- [DATA UNDER STUDY]:
[Start of section]

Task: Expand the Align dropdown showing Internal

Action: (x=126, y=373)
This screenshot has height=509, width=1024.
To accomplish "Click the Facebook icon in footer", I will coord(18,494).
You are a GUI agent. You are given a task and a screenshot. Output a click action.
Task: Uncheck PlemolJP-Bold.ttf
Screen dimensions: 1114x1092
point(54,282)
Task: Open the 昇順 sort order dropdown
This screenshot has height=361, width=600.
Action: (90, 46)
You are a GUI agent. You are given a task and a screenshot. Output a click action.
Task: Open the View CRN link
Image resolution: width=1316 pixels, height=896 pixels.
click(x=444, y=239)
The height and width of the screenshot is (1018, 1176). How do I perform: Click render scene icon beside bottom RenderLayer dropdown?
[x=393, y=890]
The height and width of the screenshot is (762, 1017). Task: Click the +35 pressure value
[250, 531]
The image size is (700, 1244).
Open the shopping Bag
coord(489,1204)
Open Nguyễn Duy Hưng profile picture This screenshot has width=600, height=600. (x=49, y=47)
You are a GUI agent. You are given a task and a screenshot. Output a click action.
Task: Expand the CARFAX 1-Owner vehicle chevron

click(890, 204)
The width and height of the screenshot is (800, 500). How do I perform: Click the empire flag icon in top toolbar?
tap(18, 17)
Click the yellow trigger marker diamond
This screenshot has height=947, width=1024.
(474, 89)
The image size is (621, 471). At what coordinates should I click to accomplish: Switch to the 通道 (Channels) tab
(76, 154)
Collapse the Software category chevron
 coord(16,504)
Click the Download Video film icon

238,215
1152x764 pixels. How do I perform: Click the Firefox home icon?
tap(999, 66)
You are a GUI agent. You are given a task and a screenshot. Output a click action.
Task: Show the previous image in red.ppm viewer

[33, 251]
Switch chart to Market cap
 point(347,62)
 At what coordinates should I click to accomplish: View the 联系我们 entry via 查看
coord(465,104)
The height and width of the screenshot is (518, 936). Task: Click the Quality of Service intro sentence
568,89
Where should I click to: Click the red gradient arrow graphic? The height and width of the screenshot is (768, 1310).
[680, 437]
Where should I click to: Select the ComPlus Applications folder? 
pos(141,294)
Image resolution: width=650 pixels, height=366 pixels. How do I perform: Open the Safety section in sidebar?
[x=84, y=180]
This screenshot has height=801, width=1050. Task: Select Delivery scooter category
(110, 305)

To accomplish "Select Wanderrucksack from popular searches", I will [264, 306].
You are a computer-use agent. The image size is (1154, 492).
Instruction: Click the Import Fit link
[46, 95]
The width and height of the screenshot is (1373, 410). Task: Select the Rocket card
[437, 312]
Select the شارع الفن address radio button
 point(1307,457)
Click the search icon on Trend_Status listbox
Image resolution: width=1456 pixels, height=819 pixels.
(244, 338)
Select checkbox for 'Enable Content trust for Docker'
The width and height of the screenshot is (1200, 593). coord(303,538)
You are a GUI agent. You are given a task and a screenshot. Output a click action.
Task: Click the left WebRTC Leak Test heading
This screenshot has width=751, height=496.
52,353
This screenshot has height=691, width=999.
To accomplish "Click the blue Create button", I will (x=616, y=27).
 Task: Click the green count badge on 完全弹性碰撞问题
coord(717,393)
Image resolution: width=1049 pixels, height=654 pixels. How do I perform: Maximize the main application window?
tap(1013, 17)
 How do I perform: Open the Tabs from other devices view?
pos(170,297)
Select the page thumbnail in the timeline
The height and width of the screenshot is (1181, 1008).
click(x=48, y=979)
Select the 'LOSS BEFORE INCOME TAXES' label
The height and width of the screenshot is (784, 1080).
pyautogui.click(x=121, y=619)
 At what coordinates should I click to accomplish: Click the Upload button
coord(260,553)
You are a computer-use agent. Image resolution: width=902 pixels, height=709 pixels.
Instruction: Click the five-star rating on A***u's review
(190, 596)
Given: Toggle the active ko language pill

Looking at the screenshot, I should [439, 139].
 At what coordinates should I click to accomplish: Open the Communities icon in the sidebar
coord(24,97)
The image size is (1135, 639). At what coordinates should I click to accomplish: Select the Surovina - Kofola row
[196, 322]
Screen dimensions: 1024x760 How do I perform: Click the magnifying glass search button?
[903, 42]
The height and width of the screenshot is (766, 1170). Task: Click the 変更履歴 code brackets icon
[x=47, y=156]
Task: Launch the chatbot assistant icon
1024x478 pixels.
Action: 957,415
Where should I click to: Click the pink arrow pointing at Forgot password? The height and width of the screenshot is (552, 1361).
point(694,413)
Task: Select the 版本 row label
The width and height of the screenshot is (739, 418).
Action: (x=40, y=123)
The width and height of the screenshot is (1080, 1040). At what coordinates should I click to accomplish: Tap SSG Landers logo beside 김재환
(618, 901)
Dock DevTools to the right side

[End of section]

Tell how many lines in the records above contain "will", giving the number and no other words.

- [RESULT FOR THIS EXERCISE]:
3